"""

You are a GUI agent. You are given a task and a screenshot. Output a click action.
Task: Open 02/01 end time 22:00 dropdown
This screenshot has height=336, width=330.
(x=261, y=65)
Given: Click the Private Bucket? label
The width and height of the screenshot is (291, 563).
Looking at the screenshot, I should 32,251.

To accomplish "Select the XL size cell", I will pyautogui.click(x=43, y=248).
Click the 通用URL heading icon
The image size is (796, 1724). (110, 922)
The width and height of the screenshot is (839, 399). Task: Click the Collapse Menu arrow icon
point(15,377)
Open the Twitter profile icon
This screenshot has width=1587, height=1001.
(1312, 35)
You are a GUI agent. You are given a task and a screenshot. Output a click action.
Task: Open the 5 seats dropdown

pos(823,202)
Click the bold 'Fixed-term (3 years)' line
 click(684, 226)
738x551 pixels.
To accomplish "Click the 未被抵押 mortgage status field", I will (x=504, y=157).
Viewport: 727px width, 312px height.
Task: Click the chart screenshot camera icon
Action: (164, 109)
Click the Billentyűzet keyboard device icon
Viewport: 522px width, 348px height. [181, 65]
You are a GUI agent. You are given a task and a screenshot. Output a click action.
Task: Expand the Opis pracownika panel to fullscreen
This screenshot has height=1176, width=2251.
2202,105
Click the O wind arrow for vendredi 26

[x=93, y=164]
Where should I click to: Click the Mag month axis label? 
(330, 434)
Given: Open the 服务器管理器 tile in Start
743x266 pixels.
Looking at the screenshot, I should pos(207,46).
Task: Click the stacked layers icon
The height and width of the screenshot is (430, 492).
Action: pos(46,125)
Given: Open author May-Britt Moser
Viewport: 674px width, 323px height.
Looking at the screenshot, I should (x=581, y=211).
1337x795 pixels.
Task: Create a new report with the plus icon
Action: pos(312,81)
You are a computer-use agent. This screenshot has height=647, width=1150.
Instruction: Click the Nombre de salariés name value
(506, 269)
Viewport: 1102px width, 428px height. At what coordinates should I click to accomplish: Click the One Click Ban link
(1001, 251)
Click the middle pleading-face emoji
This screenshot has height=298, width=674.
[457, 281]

"""

● **ENUNCIADO**: Troque "Instruction" por "Task" nos itens que vão da linha que contém "You are a computer-use" até o fim dos itens, inclusive, e reescreva esses itens sem alterar mais nada.

● **RESPOSTA**:
You are a computer-use agent. This screenshot has height=647, width=1150.
Task: Click the Nombre de salariés name value
(506, 269)
Viewport: 1102px width, 428px height. At what coordinates should I click to accomplish: Click the One Click Ban link
(1001, 251)
Click the middle pleading-face emoji
This screenshot has height=298, width=674.
[457, 281]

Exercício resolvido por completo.